[Start of Attachment]
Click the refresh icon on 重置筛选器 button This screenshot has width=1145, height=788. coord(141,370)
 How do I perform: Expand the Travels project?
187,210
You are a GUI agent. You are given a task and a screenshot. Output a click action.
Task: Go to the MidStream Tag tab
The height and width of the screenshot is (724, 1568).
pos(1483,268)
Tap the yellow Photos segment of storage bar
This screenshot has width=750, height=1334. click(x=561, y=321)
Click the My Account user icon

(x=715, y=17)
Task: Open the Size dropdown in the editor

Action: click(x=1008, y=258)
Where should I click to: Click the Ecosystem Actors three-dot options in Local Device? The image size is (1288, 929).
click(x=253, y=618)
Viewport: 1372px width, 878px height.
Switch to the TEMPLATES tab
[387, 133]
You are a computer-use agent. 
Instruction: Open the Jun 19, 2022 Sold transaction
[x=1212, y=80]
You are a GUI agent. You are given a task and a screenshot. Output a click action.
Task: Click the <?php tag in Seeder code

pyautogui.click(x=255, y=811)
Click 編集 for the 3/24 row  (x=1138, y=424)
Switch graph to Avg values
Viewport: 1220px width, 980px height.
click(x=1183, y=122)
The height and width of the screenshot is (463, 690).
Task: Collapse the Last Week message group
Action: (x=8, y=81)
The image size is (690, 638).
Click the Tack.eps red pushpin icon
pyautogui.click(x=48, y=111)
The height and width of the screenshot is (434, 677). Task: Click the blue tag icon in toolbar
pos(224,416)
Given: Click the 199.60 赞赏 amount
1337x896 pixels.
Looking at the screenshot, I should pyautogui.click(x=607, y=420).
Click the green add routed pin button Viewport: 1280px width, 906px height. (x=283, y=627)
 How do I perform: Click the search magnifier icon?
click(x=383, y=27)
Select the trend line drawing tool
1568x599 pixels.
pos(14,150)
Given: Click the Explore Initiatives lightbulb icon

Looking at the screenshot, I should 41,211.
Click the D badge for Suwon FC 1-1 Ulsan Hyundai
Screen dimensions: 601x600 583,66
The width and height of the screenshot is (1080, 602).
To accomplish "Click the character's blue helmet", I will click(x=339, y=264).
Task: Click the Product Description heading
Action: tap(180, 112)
[End of Attachment]
» What the task requires:
Search the listing above for the lines with "Tap the yellow Photos segment of storage bar" and "The image size is (690, 638).", then output those lines and all lines between them exactly.

» Exercise solution:
Tap the yellow Photos segment of storage bar
This screenshot has width=750, height=1334. click(x=561, y=321)
Click the My Account user icon

(x=715, y=17)
Task: Open the Size dropdown in the editor

Action: click(x=1008, y=258)
Where should I click to: Click the Ecosystem Actors three-dot options in Local Device? The image size is (1288, 929).
click(x=253, y=618)
Viewport: 1372px width, 878px height.
Switch to the TEMPLATES tab
[387, 133]
You are a computer-use agent. 
Instruction: Open the Jun 19, 2022 Sold transaction
[x=1212, y=80]
You are a GUI agent. You are given a task and a screenshot. Output a click action.
Task: Click the <?php tag in Seeder code

pyautogui.click(x=255, y=811)
Click 編集 for the 3/24 row  (x=1138, y=424)
Switch graph to Avg values
Viewport: 1220px width, 980px height.
click(x=1183, y=122)
The height and width of the screenshot is (463, 690).
Task: Collapse the Last Week message group
Action: (x=8, y=81)
The image size is (690, 638).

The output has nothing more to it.